**INSTRUÇÕES DA TAREFA**
Reescreva a passagem do texto sobre as eleições presidenciais dos EUA desde "Reflexão sobre as" até "em o negar.", inclusive, trocando "urnas" por "mesas de voto".

=== TEXTO DO DOCUMENTO ===

Reflexão sobre as eleições presidenciais dos EUA

João André, 08.11.16

Hoje milhões de americanos (correcção: noter-americanos; nova correcção: estado-unidenses) irão às urnas. Cerca de 40 milhões já o terão feito por recurso ao voto antecipado. Se há democracias maiores, esta é a mais importante do mundo e mesmo quem não gosta do país terá dificuldades em o negar.

 

Na escolha do próximo presidente há 6 candidatos possíveis, 4 com visibilidade nacional mas só 2 têm reais possibilidades de vencer. Pessoalmente não subscrevo a tese do voto útil, especialmente num país como os EUA. Mesmo que um voto mais de acordo com a consciência e ideologia de cada um (em Gary Johnson para os Libertários ou Jill Stein para os Verdes, por exemplo) leve à eleição de alguém de quem não se goste, o país tem fundações democráticas sólidas que evitariam que uma presidência, independentemente da figura, acabasse num desastre consumado. Se o voto útil acontecer, deve ser porque o medo da eleição de alguém não desejado se sobrepõe às preferências individuais.

 

Não vou escrever muito sobre Donald Trump. A sua personalidade pública (aquela que podemos ver) é a de um ignorante, misógeno, xenófobo, racista, brutamontes, mitómano, egomaníaco e narcisista (estas duas também parecem fazer parte da sua faceta privada). Isso, por si só, é suficiente para o desqualificar de qualquer presidência.

 

Falar em Hillary Rodham Clinton é questionar a razão para o ódio que lhe é dirigido. Parece em parte provir da sua ambição, mas faz sentido perguntar se a de outros homens teria sido questionada. A sua parte na reforma (falhada) do sistema de saúde aquando da presidência de Bill Clinton também parece contribuir. Igualmente o seu muito criticável hábito de secretismo (que levou ao caso dos e-mails em servidores privados) a torna alvo de desconfiança. Não ajuda que seja uma mulher que não gere empatia, sendo mais cerebral e fria que aquilo que se esperaria. Contudo, nada que não se veja noutros políticos.

 

Este ódio que ela gera à direita é ainda mais estranho pelo simples facto de ela ser, mesmo dentro do panorama político americano, tudo menos uma esquerdista (os americanos preferem o irónico “liberal”). Na política americana ela deveria ser colocada no centro, com alguns pontos mais à esquerda mas nunca por muito. Na Europa ela seria colocada firmemente no território da democracia-cristã, num centro-direita claro.

 

Como seria a sua política como presidente? Provavelmente aborrecidamente sólida. O seu currículo como secretária de estado ou senadora indica que é conhecedora dos dossiers mas prefere avanços feitos por pequenos passos, sólidos mas sem aventuras. Também tem hábito de conseguir obter colaborações com republicanos, mesmo alguns que eram visceralmente contra ela. Não parece guardar (muitos) rancores e engole por vezes o orgulho para atingir os seus objectivos.

=== DADOS BRUTOS ===

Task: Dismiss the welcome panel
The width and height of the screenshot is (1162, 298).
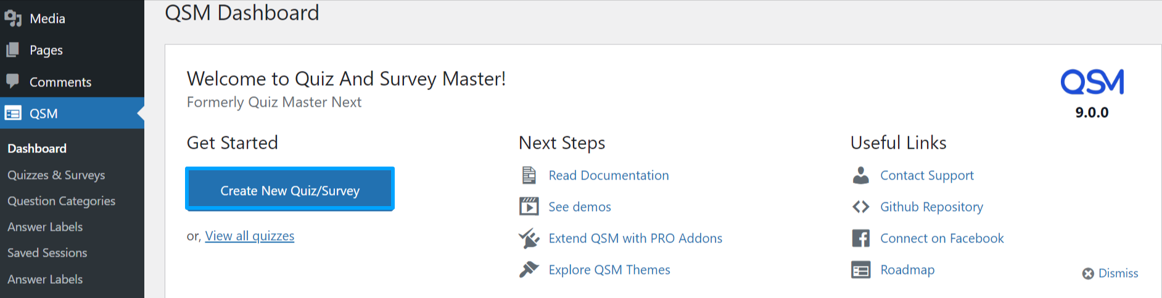Action: point(1111,273)
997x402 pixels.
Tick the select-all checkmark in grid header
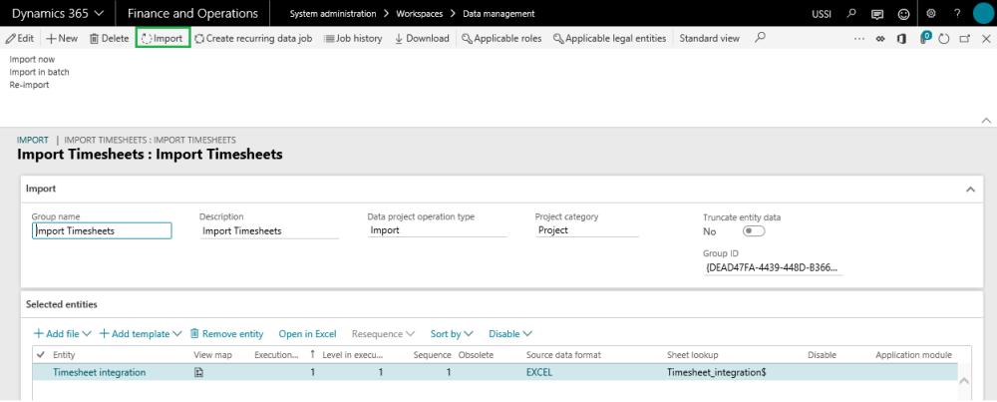pyautogui.click(x=41, y=354)
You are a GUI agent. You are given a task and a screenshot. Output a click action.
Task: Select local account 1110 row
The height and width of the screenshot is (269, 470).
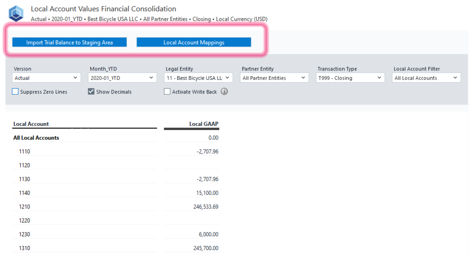coord(24,151)
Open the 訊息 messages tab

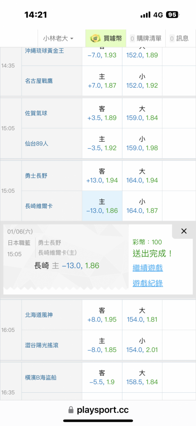click(x=179, y=38)
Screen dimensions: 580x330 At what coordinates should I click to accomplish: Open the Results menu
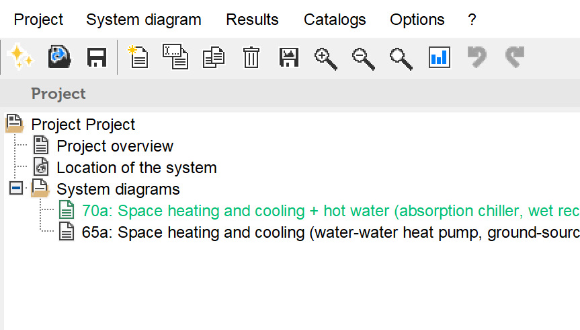tap(252, 20)
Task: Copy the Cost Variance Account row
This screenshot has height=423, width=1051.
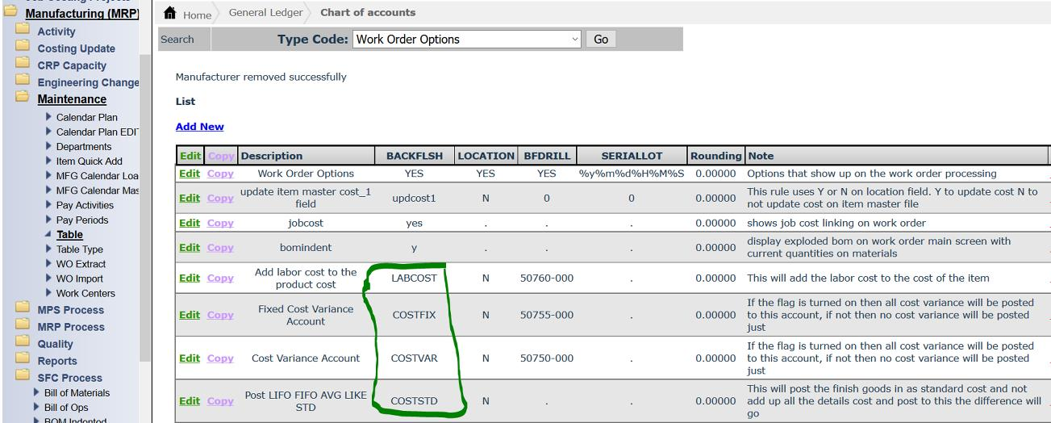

===

**SOLUÇÃO**
Reflexão sobre as eleições presidenciais dos EUA

João André, 08.11.16

Hoje milhões de americanos (correcção: noter-americanos; nova correcção: estado-unidenses) irão às mesas de voto. Cerca de 40 milhões já o terão feito por recurso ao voto antecipado. Se há democracias maiores, esta é a mais importante do mundo e mesmo quem não gosta do país terá dificuldades em o negar.